Task - Working from the records beneath this line, reproduce each one exactly.
-- Opening Marker --
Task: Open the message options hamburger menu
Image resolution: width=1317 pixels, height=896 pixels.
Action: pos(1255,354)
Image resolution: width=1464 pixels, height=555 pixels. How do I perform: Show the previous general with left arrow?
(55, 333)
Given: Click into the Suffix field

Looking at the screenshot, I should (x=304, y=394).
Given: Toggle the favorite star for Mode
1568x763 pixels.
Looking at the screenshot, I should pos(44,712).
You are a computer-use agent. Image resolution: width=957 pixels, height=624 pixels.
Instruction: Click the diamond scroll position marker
-- Closing Marker --
Task output -
Task: Open the message options hamburger menu
Image resolution: width=1317 pixels, height=896 pixels.
Action: pos(1255,354)
Image resolution: width=1464 pixels, height=555 pixels. How do I perform: Show the previous general with left arrow?
(55, 333)
Given: Click into the Suffix field

Looking at the screenshot, I should (x=304, y=394).
Given: Toggle the favorite star for Mode
1568x763 pixels.
Looking at the screenshot, I should pos(44,712).
You are a computer-use agent. Image resolution: width=957 pixels, height=624 pixels.
Instruction: Click the diamond scroll position marker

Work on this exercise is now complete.